Resistencia de comerciantes de Marcos Paz para recargar la

Horas de espera en los diferentes puestos son las que pasan aquellas personas que quieren obtener la tarjeta SUBE en estos días para poder viajar por transporte público con boletos subsidiados por el Estado.

Las preguntas son: ¿Sirve esta tarjeta? ¿El sistema está bien implementado?

Más allá de la incomodidad que genera tener que hacer una cola de 3 horas para poder adquirirla, en Marcos Paz, el problema ahora parece radicar en lo que es la recarga de la tarjeta. Los comerciantes marcospacenses no quieren proveer la recarga de las tarjetas porque les implica gastos como la electricidad que utilizan para la máquina de recarga y su vez, generaría más concurrencia de gente, lo que implicaría tener que contratar otro empleado que esté disponible para esa operación. El Estado no otorga ninguna ganancia a los quioscos que brindan este servicio, por lo tanto en Marcos Paz, no hay quioscos disponibles para realizar la recarga de la SUBE, aunque a partir del 17 de febrero en adelante se podría cargar en la estación de servicio Agira, ubicada en ruta 40.

Dos semanas atrás se conoció la noticia de que la directora del Centro de Educación al Consumidor, Susana Andrada, informó recibió denuncias de usuarios sobre el cobro extra de entre 1 y 2 pesos en algunos kioscos para cargar la tarjeta del Sistema Único de Boleto Electrónico (SUBE), en otros lugares del Gran Buenos Aires y Capital Federal.

Andrada consideró que era una “avivada” el cobro por el servicio de recarga y animó a que la gente denuncie el hecho al número telefónico que figura en el reverso de la tarjeta dado que en los puestos de recarga “no deben cobrar ningún extra, ningún plus, porque sino estamos ya pagando el boleto de colectivo más caro”. A consecuencia de lo ocurrido, a los días siguientes se realizó un “operativo especial” de treinta inspectores en los sitios denunciados por cobrar las recargas en el sistema SUBE.

Ante lo expuesto en líneas anteriores, se presume que “la avivada” sería a colación de que el servicio de recarga no les reporta ninguna ganancia a los comerciantes, de ahí que algunos se rehúsen a brindarlo.

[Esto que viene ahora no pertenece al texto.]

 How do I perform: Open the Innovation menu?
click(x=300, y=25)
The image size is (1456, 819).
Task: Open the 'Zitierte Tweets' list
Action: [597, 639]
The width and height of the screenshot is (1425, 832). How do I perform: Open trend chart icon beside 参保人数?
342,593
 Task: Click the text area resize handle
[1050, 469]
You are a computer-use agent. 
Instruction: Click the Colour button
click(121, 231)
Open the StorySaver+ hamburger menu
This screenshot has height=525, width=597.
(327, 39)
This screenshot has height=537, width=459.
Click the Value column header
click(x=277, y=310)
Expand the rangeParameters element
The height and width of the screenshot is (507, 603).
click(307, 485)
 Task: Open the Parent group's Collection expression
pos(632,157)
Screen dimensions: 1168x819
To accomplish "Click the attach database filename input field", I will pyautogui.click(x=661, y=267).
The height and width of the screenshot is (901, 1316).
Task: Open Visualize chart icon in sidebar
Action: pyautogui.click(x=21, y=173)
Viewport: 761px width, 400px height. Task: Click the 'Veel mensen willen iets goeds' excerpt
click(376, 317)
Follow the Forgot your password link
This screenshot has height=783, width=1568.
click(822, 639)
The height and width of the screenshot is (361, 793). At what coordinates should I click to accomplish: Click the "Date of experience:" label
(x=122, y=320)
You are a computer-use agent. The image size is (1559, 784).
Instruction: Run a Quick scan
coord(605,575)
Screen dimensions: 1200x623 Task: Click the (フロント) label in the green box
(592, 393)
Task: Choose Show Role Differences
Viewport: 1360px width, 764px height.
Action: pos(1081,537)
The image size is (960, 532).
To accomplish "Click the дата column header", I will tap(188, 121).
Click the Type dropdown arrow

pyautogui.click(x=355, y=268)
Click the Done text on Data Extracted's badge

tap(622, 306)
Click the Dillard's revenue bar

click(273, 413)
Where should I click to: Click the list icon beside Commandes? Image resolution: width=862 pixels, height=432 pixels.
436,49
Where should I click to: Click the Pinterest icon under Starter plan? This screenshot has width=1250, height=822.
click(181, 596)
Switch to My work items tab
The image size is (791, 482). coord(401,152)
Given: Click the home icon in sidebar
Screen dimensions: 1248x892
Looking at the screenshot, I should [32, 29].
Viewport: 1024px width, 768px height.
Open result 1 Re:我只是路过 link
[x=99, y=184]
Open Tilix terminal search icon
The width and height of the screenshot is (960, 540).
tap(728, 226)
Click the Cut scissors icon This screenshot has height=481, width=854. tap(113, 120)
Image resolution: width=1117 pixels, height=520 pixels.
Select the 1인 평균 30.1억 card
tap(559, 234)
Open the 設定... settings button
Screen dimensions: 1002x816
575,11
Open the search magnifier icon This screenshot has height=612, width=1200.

“Nosotros cobramos recargo por cigarrillos y cargas virtuales. Hay varios clientes que se quejan, pero mantenemos nuestra postura. Sin este aumento las empresas de cargas virtuales y de cigarrillos y también de la tarjeta SUBE se quedan con toda la plata y nosotros pasamos a ser trabajadores de ellos por nada. Pero al final los que salen perjudicados son los clientes, las grandes empresas se siguen llenando los bolsillos y nosotros estamos obligados a cobrar el recargo o nos fundimos. Cobrándolo nos va dentro de todo bien”, fue el argumento de un comerciante que se extrajo de un foro de quiosqueros.